Further, in the above-described embodiment, the detection coil from the inner surface of the thin tube has been exemplified. However, the present invention is not limited to this, and can be applied not only to flaw detection from outside the thin tube or round bar, but also to The present invention can also be applied to a flat plate.

[0026]

According to the present invention, as described in detail above, the direction of the current flowing through the detection coil is rotated forward and reverse by the high-speed switch, and the direction of the magnetic field generated from the magnetic pole is alternately arranged in the axial direction and the circumferential direction.
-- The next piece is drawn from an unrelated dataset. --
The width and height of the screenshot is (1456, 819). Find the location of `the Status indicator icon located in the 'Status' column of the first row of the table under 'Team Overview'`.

Because it is switched, not only defects with a length in the axial direction, but also defects without a length in the axial direction, which were difficult to detect with conventional flaw detection equipment, can be detected, greatly improving the performance of flaw detection equipment. Can be improved.

[Brief description of the drawings]

FIG. 1 is a configuration diagram of a detection coil portion of an eddy current inspection device according to an embodiment of the present invention.
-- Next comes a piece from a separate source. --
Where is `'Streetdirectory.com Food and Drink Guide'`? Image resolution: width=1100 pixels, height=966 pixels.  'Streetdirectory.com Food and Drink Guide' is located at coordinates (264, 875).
FIG. 2 is a functional connection diagram in the embodiment.

FIG. 3 is a view showing a magnetic field of a detection coil in the embodiment.

FIG. 4 is a view showing a magnetic field of a detection coil in the embodiment.

FIG. 5 is a configuration diagram showing a conventional eddy current inspection device.

FIG. 6 is a diagram showing a conventional detection coil and a direction of a magnetic field thereof.

FIG. 7 is a functional connection diagram of a conventional eddy current testing device.

[Description of Symbols] 5 ... flaw detector, 6 ... screen, 7 ... signal waveform, 8 ... subject thin tube, 9 ... defect, 22, 22 ... variable impedance, 23
... Oscillator, 24 ... Amplification / signal processing circuit, 30a ... First detection coil unit, 30b ... Second detection coil unit, 31, 32 ...
Magnetic core, 33a to 33d, 34a to 34d ... magnetic pole, 41a
1, 41a2, 41b1, 41b2, 42a1, 42a
2, 42b1, 42b2 ... high-speed switches, a1 to a4,
b1 to b4: detection coil, L1, L2: signal line, L0
... a common line.

 ──────────────────────────────────────────────────続 き Continued on the front page (72) Inventor Naoya Shimizu 1-1-1, Wadazakicho, Hyogo-ku, Hyogo-ku, Kobe-shi, Hyogo Mitsubishi Heavy Industries, Ltd.Kobe Shipyard (72) Inventor Hirosaku Takami Niihama, Araimachi, Takasago-shi, Hyogo 2-8-8 Takahashi Engineering Co., Ltd. (72) Inventor Yoshihiro Kojima 2-8-25 Aramachi Shinhama, Takasago City, Hyogo Prefecture Takahashi Engineering Co., Ltd. (56) References Real Opening Sho 55-97448 (JP) , U)

Claims (1)

(57) [Scope of request for utility model registration] 1. A two-pole magnetic core having a plurality of radially outward projections is arranged in parallel so that the projections face each other, and a magnetic pole is formed by providing a detection coil on each of the projections. And a high-speed switching device selectively connected to the detection coil and rotating and reversing the direction of a current flowing through the detection coil to alternately change the direction of a magnetic field generated from the magnetic pole in an axial direction and a circumferential direction. An eddy current flaw detection device comprising: a switch; and means for detecting a defect of the subject based on a detection signal of the detection coil unit.